L'ONG Corporate Europe Observatory, qui plaide pour davantage de transparence dans la bulle bruxelloise, a publié le 11 avril une série de lettres de Bayer et Syngenta qui confirment l'agressivité de leurs techniques de lobbying. Dans l'une d'elles, datée de juin 2012, c'est le PDG de Syngenta en personne qui prend la plume, pour s'adresser au commissaire européen alors chargé du dossier, le maltais John Dalli. Il lui explique sans ciller qu'il vient de déjeuner, en marge d'un G-8, avec François Hollande et Barack Obama, pour évoquer la contribution de son groupe à la lutte contre la faim dans le monde, et qu'il faut donc prêter attention à ses arguments.

 

Des menaces d'action en justice contre l'EFSA

Dans un autre courrier, envoyé en novembre, toujours à la commission, Syngenta met en garde contre rien de moins qu'un risque de délocalisation de la production de maïs hors d'Europe. Ailleurs, le chimiste estime que l'affaire coûtera jusqu'à « 17 milliards d'euros de pertes sur cinq ans » pour les agriculteurs européens, sans expliquer comment il établit ce chiffre.

Mais la lettre la plus étonnante est celle qu'a reçue l'EFSA, l'agence de sécurité alimentaire, le 15 janvier, soit à la veille de la publication du communiqué dans lequel elle fait état de risques «inacceptables» posés par les trois pesticides. Apparemment pris de panique, Syngenta exhorte la responsable du service de presse à modifier au plus vite le texte, dont le groupe suisse avait donc obtenu une copie en avance.

A ses yeux, l'agence va bien au-delà du mandat qui lui a été confié. Et Syngenta de menacer, au dernier paragraphe, d'une action en justice si l'EFSA ne confirme pas, par retour de courrier, que le communiqué sera modifié « d'ici demain 11h »Le texte sera publié sans retouche.

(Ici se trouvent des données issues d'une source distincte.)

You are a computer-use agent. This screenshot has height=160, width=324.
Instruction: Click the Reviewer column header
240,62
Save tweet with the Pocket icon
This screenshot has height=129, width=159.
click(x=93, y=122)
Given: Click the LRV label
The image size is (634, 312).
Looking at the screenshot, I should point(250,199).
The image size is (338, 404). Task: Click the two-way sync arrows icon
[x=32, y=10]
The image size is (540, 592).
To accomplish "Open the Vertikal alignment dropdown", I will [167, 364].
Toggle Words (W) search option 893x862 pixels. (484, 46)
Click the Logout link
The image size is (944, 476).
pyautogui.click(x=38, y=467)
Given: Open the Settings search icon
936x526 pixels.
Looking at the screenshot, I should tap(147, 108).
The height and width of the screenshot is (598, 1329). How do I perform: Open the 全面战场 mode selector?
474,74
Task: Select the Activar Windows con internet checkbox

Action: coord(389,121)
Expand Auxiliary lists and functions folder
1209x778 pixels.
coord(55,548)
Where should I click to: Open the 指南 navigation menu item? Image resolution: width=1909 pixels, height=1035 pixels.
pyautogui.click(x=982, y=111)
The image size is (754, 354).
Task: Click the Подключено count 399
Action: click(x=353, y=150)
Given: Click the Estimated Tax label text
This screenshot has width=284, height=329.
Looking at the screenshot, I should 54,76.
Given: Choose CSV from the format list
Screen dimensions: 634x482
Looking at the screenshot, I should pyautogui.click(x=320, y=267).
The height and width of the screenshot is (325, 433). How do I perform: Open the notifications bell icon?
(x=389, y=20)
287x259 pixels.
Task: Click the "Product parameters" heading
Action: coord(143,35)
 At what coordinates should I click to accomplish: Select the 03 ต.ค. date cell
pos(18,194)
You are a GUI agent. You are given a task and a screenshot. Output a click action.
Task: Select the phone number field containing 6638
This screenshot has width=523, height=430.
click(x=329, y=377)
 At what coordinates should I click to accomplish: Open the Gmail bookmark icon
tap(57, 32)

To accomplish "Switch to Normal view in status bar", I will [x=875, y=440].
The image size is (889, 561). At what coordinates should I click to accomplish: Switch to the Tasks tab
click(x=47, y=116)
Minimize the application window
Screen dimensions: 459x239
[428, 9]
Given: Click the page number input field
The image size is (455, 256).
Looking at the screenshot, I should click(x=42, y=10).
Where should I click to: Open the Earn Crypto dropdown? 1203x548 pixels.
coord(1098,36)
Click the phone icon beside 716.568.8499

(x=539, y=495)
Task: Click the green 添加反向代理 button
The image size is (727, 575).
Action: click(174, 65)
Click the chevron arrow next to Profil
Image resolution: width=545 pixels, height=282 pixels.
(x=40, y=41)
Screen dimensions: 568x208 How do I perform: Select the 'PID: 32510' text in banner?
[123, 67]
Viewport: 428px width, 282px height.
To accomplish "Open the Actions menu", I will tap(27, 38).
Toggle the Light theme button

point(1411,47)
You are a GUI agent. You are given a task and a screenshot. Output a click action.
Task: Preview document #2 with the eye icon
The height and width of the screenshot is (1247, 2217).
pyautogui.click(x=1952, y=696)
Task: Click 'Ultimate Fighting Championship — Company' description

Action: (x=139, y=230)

Dans un billet de blog publié sur son site officiel le 12 avril, Syngenta hurle à la caricature, ironise sur les gentilles ONG qui font elle aussi du lobbying à Bruxelles, et conclut son texte en invoquant un argument auquel on ne s'attendait pas: « C'est la beauté du free speech (de la libre expression, ndlr) ».  

Au-delà de ces ficelles assez grossières, le lobbying de ces industriels peut s'avérer plus subtil. Un centre de recherche baptisé Opera est parvenu à organiser, en février dans les murs du parlement européen de Bruxelles, une conférence sur « la santé des abeilles », avec des experts a priori indépendants. Sauf que l'on retrouve, dans les contributeurs techniques à l'étude publiée pour l'occasion, des salariés de Syngenta et Bayer. Sans surprise, le groupe suisse s'est ensuite fendu d'un courrier à certains eurodéputés pour leur recommander la lecture du texte.

« L'Europe est un projet de paix, et nous avons réussi à prévenir les conflits militaires sur le continent », avance le belge Bart Staes. « Mais l'on mène de nos jours une guerre d'un autre type, sur plusieurs terrains de la société, du climat à la réforme des banques, passant par l'alimentation. On se bat face à des industriels comme ces gens-là, qui veulent nous imposer leur vision ».

De l'avis de plusieurs observateurs proches du dossier, le scénario le plus probable, pour le vote de lundi, est qu'il ne se dégage aucune majorité qualifiée, dans un sens comme dans l'autre. Auquel cas il reviendra à la commission seule de décider, en dernier ressort, et donc, sauf énorme surprise, d'entériner la suspension des insecticides à partir de l'an prochain. Mais comme toujours dans ce genre d'affaires, les industriels réticents auront au moins réussi à repousser de plusieurs mois la décision – et de continuer à vendre leurs produits pendant ce laps de temps.